Friday, March 02, 2012

Crossdomain Ajax calls in Chrome (with jQuery) bug

I've pinpointed the issue after a few other investigations. The https:// site was returning a security certificate that was issued for another domain. Why it worked in FireFox anyway and why it didn't work in Chrome, but then it worked after an unauthorized call first, I still don't know, but it is already in the domain of browser internals.

I was trying to access an API on https:// from a page that was hosted on http://. Since the scheme of the call was different from the scheme of the hosted URL, it is interpreted as a cross domain call. You might want to research this concept, called CORS, in order to understand the rest of the post.

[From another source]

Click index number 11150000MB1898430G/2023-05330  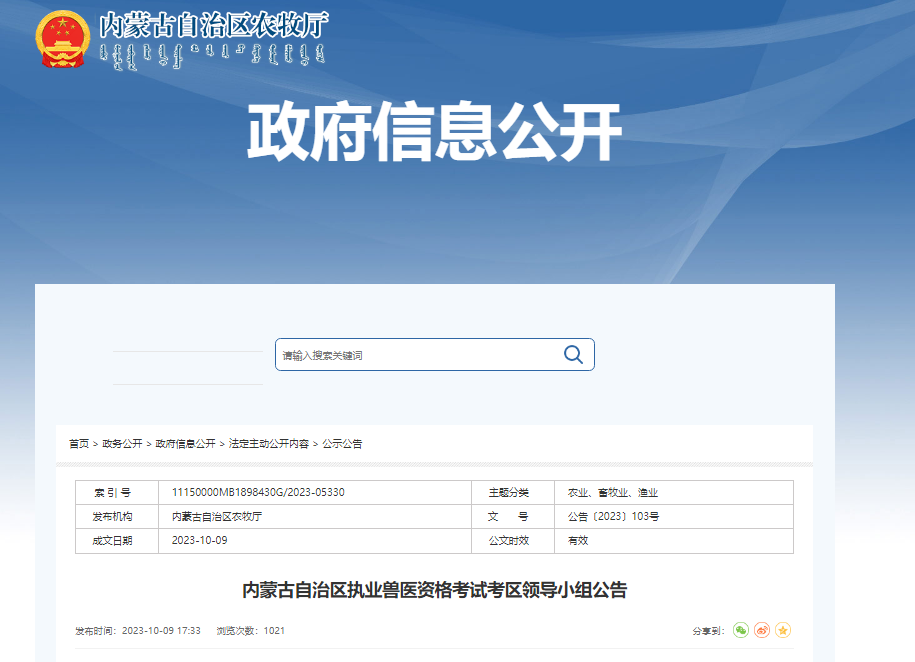pyautogui.click(x=258, y=493)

The thing is that it didn't work. The server was correctly configured to allow cross domain access, but my jQuery calls did not succeed. In order to access the API I needed to send an Authorization header, as well as request the information as JSON. Investigations on the actual browser calls showed the correct OPTIONS request method, as well as the expected headers, only they appeared as 'Aborted'. It took me a few hours of taking things apart, debugging jQuery, adding and removing options to suddenly see it work! The problem was that after resetting IIS, the problem appeared again! What was going on?

In the end I've identified a way to consistently reproduce the problem, even if at the moment I have no explanation for it. The calls succeed after making a call with no headers (including the Content-Type one). So make a bogus, unauthorized call and the next correct calls will work. Somehow that depends on IIS as well as the Chrome browser. In Firefox it works directly and in Chrome it seems to be consistently reproducible.